Gremlin

A browser-native multi-agent coordinator. Spin up a team of AI agents that message each other, call tools, and converge on a result — using any model you choose: local (Ollama, LM Studio, WebLLM) or cloud (OpenAI, Anthropic, Gemini, Groq, OpenRouter, Together, or any OpenAI-compatible endpoint). No server required.

Screenshot of Gremlin: agent sidebar on the left with CEO, Researcher, Analyst, Critic, Writer, Editor, and Chief of Staff; mode tabs across the top; Activity Monitor on the right.

What it is

Gremlin runs a team of AI agents from a browser tab. Each agent has its own system prompt, model, and role. They send messages to each other, call tools (web search, file system, browser), and converge on a result. You watch the whole conversation happen in real time.

The Vite dev server is the runtime — there is no separate backend. The coordinator and UI run locally; inference can run locally (Ollama, LM Studio, WebLLM) or against any cloud provider (OpenAI, Anthropic, Gemini, Groq, OpenRouter, Together, or any OpenAI-compatible endpoint). API keys live in localStorage and only ever reach the provider you point them at.

How it works

A TypeScript coordinator (coordinator.ts) holds the in-memory agent state and routes messages. Each agent returns JSON:

{ "analysis": "My reasoning here", "messages": [ { "to": "critic", "content": "Verify finding #3" } ], "done": false, "result": null }

The coordinator routes each message to its recipient and runs the next agent. When an agent sets done: true with a result, that agent stops. The synthesizer's result is shown to the user.

Agents can also call tools via the standard tool-calling API:

Built-in modes

Each mode loads a preset roster of agents. You can edit any agent, save a new mode from your current team, or delete custom modes.

Bring your own model

Gremlin is a coordinator, not a model. Point it at any supported provider and pick a model per agent — mix local and cloud across the same team if you want.

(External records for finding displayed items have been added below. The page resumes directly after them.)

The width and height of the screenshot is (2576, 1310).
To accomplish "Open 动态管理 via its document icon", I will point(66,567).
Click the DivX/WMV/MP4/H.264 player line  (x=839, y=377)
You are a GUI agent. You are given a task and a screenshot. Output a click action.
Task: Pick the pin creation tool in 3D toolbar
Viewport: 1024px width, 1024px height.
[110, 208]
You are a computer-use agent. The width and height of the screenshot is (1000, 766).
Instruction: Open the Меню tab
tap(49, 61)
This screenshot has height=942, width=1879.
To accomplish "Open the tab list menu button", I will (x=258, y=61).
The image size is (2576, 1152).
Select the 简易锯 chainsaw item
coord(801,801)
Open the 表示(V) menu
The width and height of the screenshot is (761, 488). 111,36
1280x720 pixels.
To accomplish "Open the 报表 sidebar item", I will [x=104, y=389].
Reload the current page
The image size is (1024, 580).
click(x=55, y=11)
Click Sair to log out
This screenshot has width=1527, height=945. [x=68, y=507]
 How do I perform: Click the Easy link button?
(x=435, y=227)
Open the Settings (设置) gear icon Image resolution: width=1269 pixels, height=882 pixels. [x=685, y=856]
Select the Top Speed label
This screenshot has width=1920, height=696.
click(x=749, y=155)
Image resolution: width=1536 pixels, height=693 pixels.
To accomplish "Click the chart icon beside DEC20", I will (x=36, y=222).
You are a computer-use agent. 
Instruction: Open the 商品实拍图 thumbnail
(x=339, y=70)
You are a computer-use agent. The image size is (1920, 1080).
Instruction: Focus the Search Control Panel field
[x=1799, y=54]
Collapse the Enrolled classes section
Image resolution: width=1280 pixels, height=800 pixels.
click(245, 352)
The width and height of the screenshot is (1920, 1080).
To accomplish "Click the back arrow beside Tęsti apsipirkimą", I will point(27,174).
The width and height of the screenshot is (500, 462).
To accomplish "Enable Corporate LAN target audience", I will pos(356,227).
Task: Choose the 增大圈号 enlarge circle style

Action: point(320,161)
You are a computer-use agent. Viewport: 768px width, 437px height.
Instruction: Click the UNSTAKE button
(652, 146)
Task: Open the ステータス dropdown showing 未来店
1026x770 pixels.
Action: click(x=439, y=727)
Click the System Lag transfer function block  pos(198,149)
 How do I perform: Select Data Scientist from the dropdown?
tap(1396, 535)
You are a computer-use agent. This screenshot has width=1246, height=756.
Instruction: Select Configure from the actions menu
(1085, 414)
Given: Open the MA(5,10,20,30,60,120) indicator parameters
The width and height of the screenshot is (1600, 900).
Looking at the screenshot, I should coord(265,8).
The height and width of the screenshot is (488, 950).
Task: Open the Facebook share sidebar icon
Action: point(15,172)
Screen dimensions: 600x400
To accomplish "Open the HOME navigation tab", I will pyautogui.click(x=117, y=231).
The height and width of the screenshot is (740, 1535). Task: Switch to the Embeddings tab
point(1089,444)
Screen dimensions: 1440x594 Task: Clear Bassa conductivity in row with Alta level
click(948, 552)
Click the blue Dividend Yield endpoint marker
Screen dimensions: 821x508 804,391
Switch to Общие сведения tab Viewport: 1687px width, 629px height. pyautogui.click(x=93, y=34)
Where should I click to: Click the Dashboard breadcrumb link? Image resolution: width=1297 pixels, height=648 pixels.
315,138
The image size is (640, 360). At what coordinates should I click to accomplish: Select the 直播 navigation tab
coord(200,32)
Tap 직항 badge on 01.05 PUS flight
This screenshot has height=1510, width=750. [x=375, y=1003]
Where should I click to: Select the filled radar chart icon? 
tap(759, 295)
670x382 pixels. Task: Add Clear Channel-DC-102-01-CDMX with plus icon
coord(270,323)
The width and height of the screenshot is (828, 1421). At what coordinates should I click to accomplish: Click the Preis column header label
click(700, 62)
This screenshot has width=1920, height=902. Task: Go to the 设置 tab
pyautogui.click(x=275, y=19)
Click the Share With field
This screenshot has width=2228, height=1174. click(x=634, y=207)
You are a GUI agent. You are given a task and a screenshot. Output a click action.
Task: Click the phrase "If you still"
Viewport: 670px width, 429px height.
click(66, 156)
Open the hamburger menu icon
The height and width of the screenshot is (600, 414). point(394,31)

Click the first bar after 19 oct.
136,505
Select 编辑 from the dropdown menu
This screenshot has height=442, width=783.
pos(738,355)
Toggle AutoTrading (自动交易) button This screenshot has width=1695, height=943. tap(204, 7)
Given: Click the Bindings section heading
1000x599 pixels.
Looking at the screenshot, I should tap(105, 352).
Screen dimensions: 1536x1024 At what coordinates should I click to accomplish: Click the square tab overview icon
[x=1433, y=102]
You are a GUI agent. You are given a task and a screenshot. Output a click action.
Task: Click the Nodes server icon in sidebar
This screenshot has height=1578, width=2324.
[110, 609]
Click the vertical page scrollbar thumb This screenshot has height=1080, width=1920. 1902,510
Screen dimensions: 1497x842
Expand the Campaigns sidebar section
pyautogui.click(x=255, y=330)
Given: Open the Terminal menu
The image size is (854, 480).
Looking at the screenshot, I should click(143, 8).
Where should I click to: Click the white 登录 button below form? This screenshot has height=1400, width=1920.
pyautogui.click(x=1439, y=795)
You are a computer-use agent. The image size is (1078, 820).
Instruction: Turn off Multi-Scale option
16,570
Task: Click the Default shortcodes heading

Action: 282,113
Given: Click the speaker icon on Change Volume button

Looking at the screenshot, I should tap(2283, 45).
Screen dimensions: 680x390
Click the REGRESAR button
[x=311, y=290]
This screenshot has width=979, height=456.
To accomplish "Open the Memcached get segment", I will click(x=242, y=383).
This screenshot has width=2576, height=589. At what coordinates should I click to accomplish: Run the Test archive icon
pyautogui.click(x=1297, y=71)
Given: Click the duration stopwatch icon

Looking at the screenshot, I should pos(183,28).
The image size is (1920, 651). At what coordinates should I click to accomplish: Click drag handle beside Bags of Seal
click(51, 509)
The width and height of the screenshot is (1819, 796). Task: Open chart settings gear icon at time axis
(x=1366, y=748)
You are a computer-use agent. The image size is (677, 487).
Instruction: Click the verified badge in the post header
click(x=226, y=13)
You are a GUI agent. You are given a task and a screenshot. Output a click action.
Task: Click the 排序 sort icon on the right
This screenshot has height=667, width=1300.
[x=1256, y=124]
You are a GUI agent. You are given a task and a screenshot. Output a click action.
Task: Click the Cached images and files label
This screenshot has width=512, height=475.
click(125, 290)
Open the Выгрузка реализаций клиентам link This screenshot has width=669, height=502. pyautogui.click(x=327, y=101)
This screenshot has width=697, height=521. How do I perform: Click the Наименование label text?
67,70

API keys live in localStorage and are sent only to the provider you point them at. Nothing is proxied through Gremlin's servers — there are no Gremlin servers.

Install

Three commands. The dev server is the app — open the URL it prints.

$ git clone https://github.com/aosmith/gremlin.git $ cd gremlin/web $ npm install $ npm run dev # → http://localhost:5173

Requires Node.js 18+. For local inference, install Ollama; Gremlin detects your GPU on first run and recommends per-agent models. For cloud inference, drop an API key into Settings.